'Sinds midden jaren negentig zijn meer dan 130 mensen naar voren gekomen met gruwelijke verhalen uit hun jeugd over hoe ex-priester John J. Geoghan ze heeft betast of verkracht over een periode van meer dan dertig jaar, verspreid over een half dozijn parochies in Boston. Vrijwel altijd zaten zijn slachtoffers nog op de lagere school. Eentje was pas vier jaar oud.'
Zo begint een geruchtmakend artikel dat op 6 januari 2002 in de Amerikaanse krant The Boston Globe verscheen. Later in datzelfde artikel vraagt de schrijver, Mike Rezendes, zich af: ‘Wanneer de eerste van twee strafzaken tegen Geoghan volgende week van start gaat, zullen de details van zijn seksuele verslaving overschaduwd worden door een vraag die voor veel katholieken nog veel verontrustender is: Waarom heeft het drie opeenvolgende kardinalen en nog veel meer bisschoppen 34 jaar gekost om Geoghan uit de buurt van de kinderen te houden?' Het intelligente journalistendrama Spotlight van Tom McCarthy doet een poging antwoord te geven op die vraag.
Regisseur McCarthy (1966) vertelde in Venetië, waar de film september vorig jaar in wereldpremière ging: 'Een van de redenen waarom ik Spotlight wilde maken was dat het goed is om te kunnen laten zien dat er in ons land, waar de krantenwereld steeds verder uitgehold wordt, nog steeds kranten zijn waar journalisten een jaar lang kunnen werken aan één verhaal, zodat ze de onderste steen boven kunnen krijgen.' Spotlight is ook de naam van het team van vier journalisten – onder wie Rezendes – die voor The Boston Globe diepgravend onderzoek deed naar Geoghan en consorten.

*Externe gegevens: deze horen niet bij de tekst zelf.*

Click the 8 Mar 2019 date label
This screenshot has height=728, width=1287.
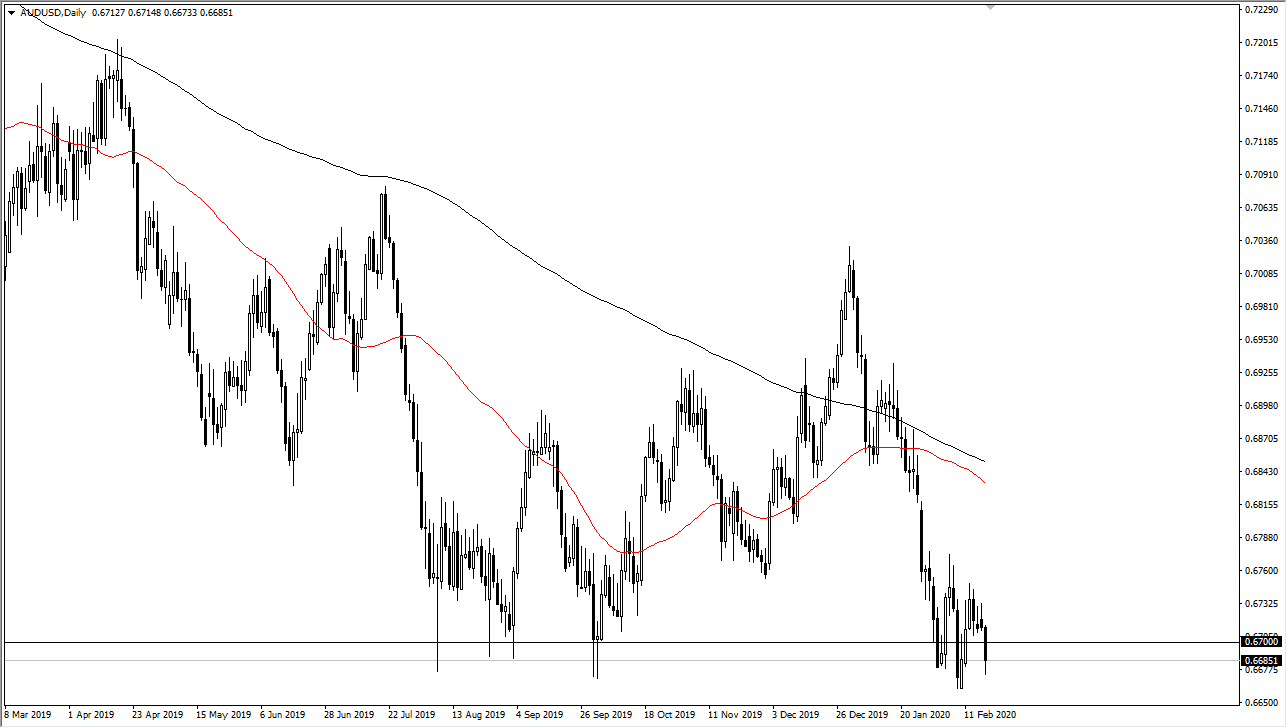click(x=26, y=715)
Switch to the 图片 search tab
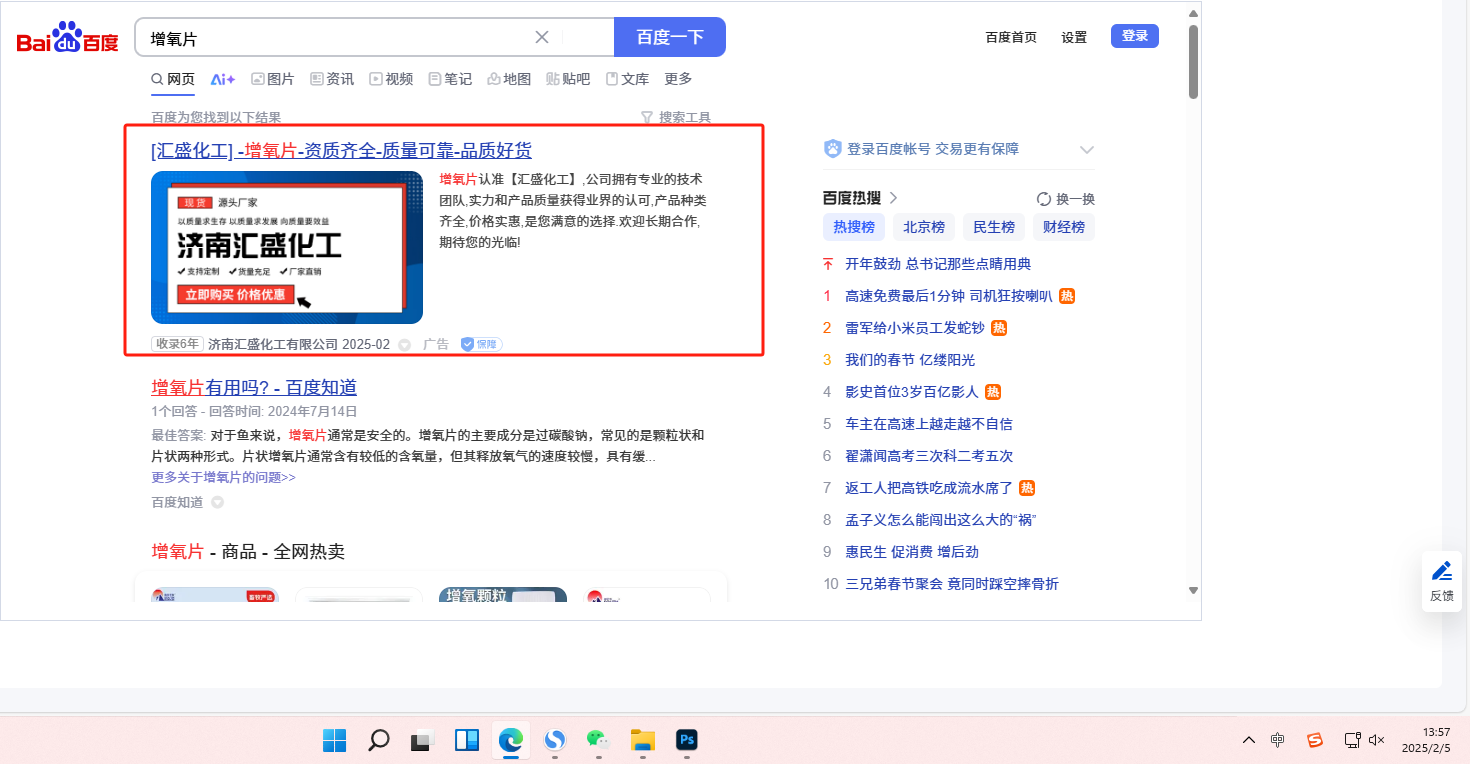Viewport: 1470px width, 764px height. 272,79
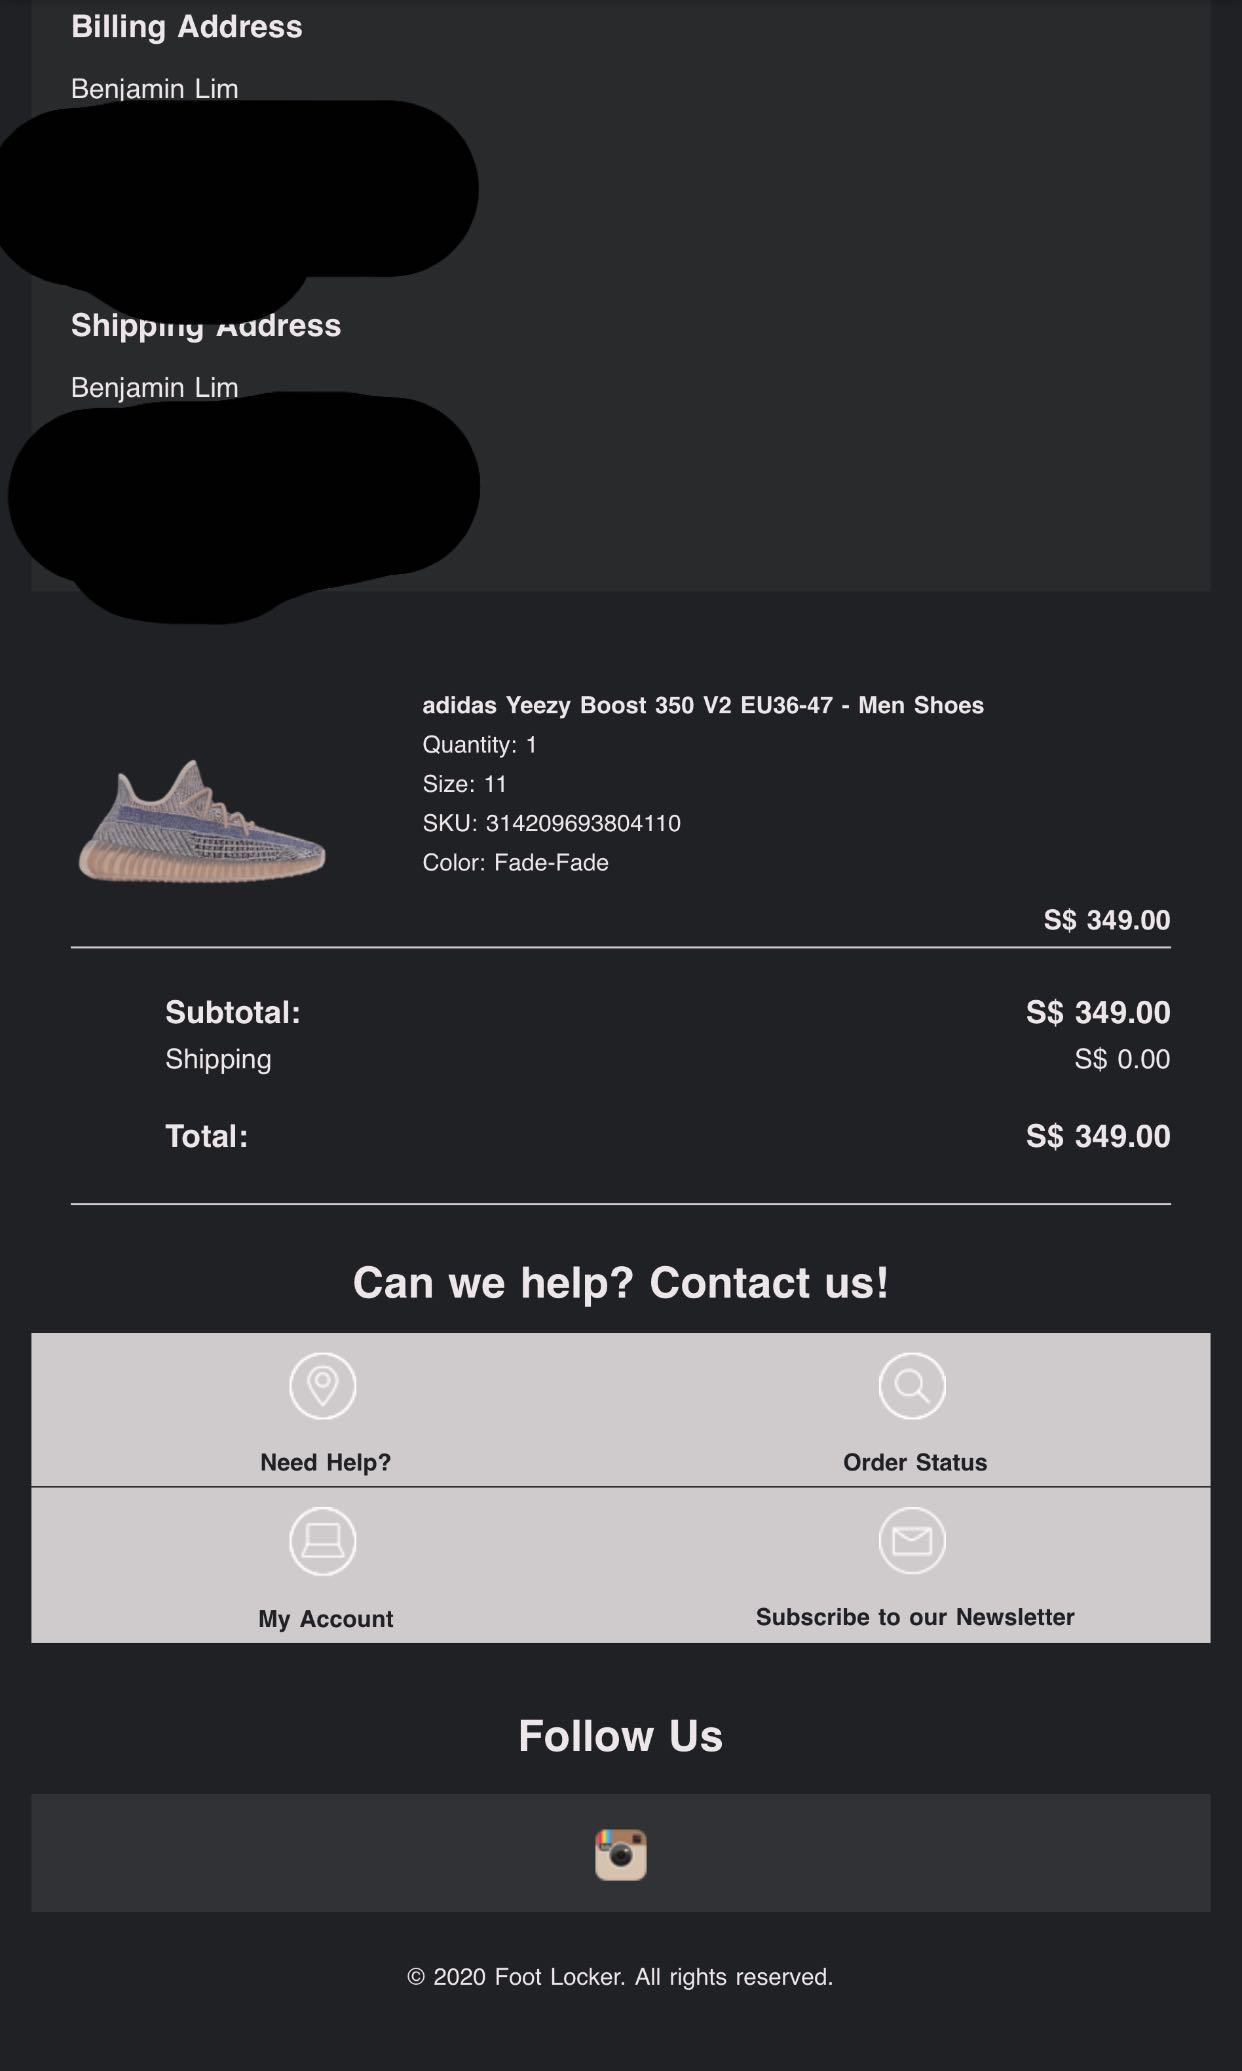Open the My Account laptop icon
The height and width of the screenshot is (2071, 1242).
point(323,1541)
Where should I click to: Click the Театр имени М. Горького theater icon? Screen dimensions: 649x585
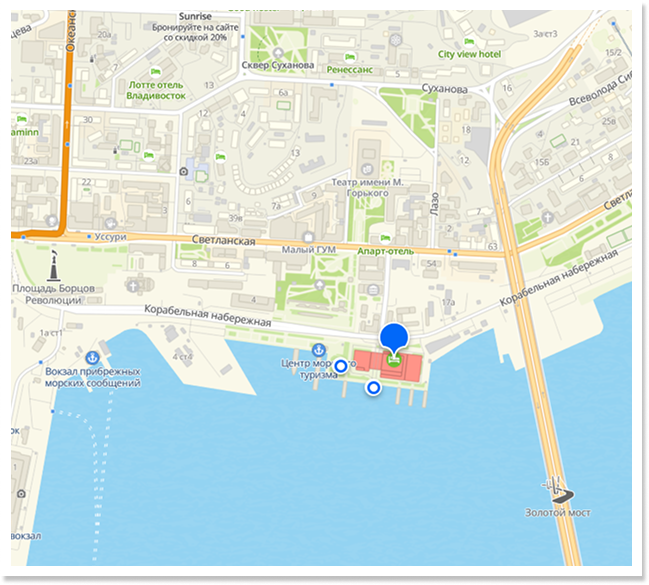367,169
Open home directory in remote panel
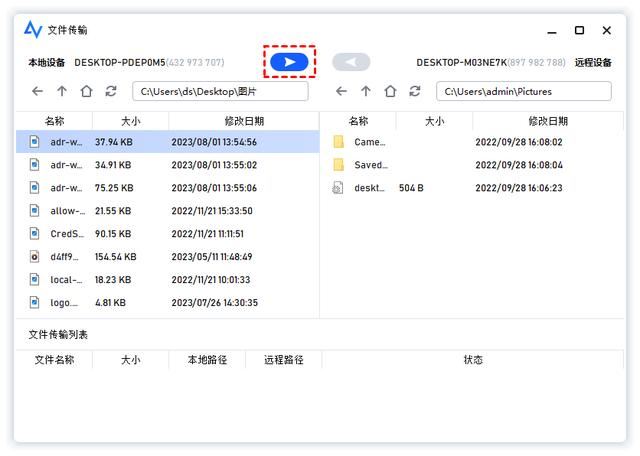The height and width of the screenshot is (456, 640). (390, 91)
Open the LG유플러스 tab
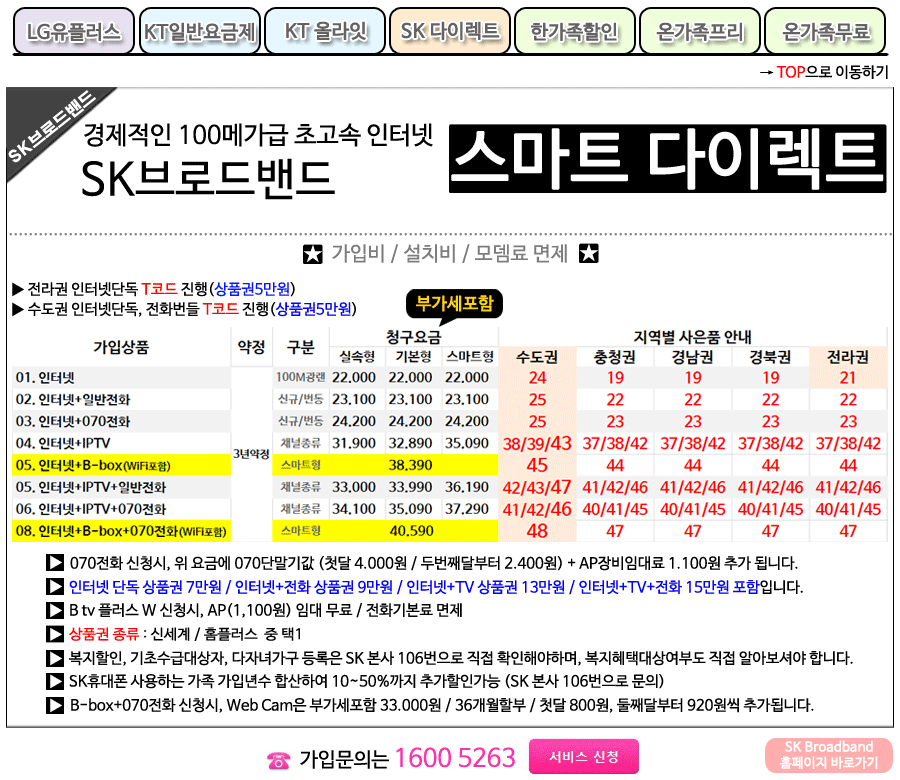This screenshot has height=780, width=900. pos(73,32)
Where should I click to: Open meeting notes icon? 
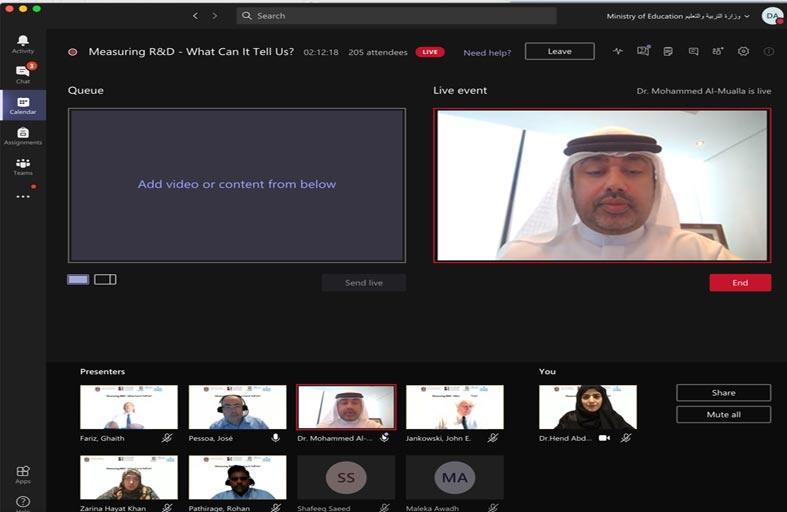click(668, 52)
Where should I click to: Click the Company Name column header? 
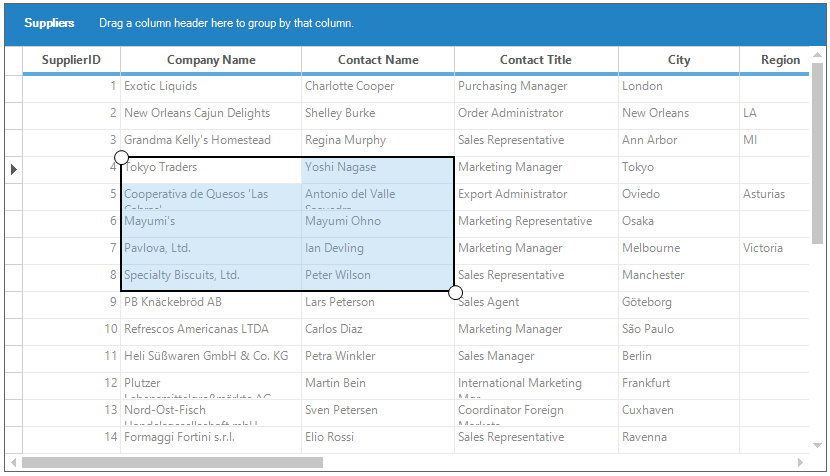point(211,60)
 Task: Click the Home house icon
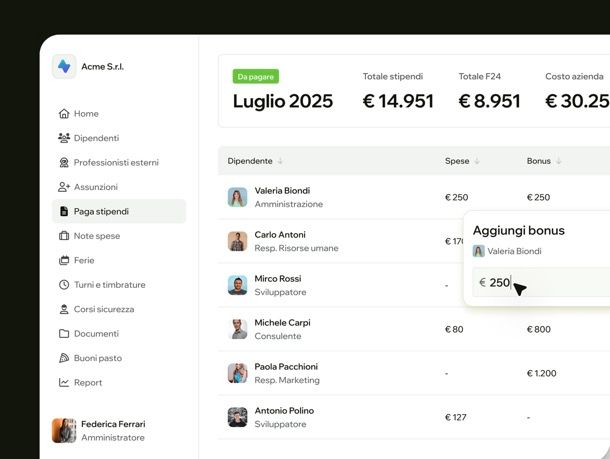point(64,114)
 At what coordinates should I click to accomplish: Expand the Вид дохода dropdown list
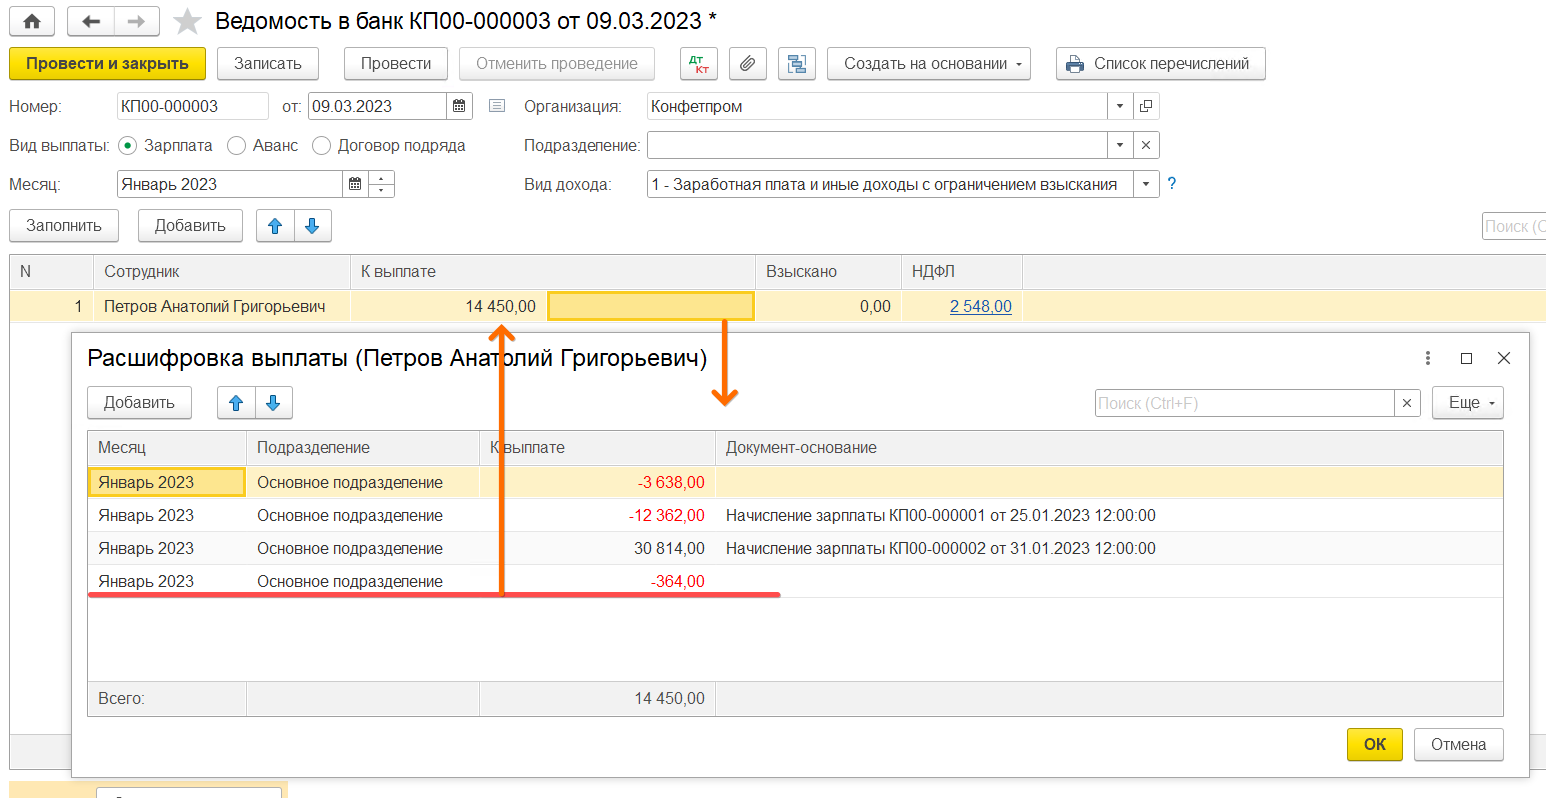coord(1146,184)
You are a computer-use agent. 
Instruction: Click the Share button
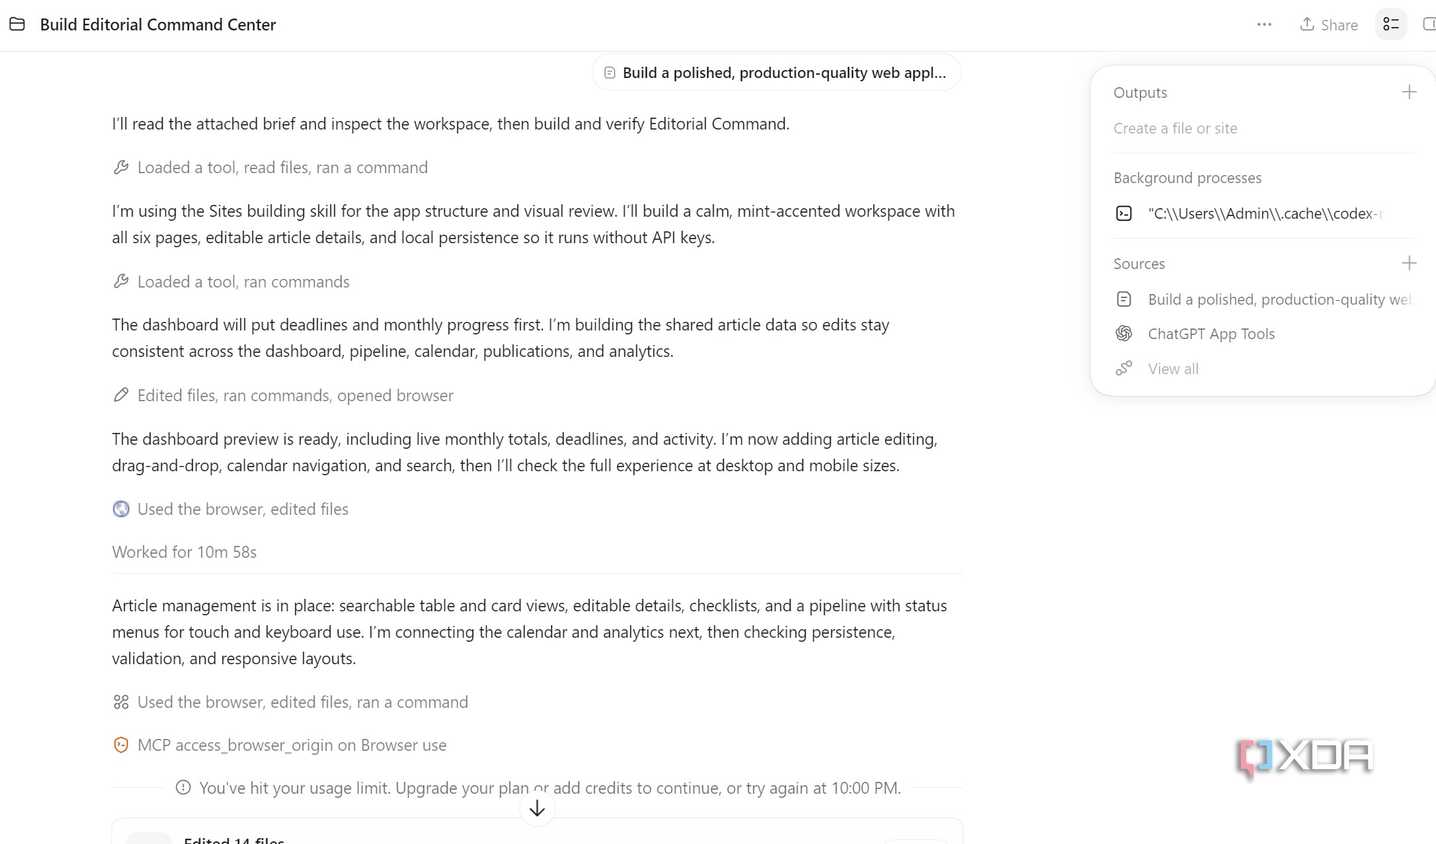pyautogui.click(x=1328, y=25)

Grappig detail: het Spotlight-team kreeg in 2003 de Pulitzerprijs voor hun onthullende werk, maar wilde dat per se niet op de aftiteling van de film hebben. Wel vermeldde McCarthy dat kardinaal Bernard Law , de man die Geoghan jaren het hand boven het hoofd had gehouden, na de gebeurtenissen in de film een belangrijke post kreeg in het Vaticaan. Iets waar ze tijdens de vertoning in Venetië, op een flinke steenworp afstand van Rome, smakelijk om moesten lachen.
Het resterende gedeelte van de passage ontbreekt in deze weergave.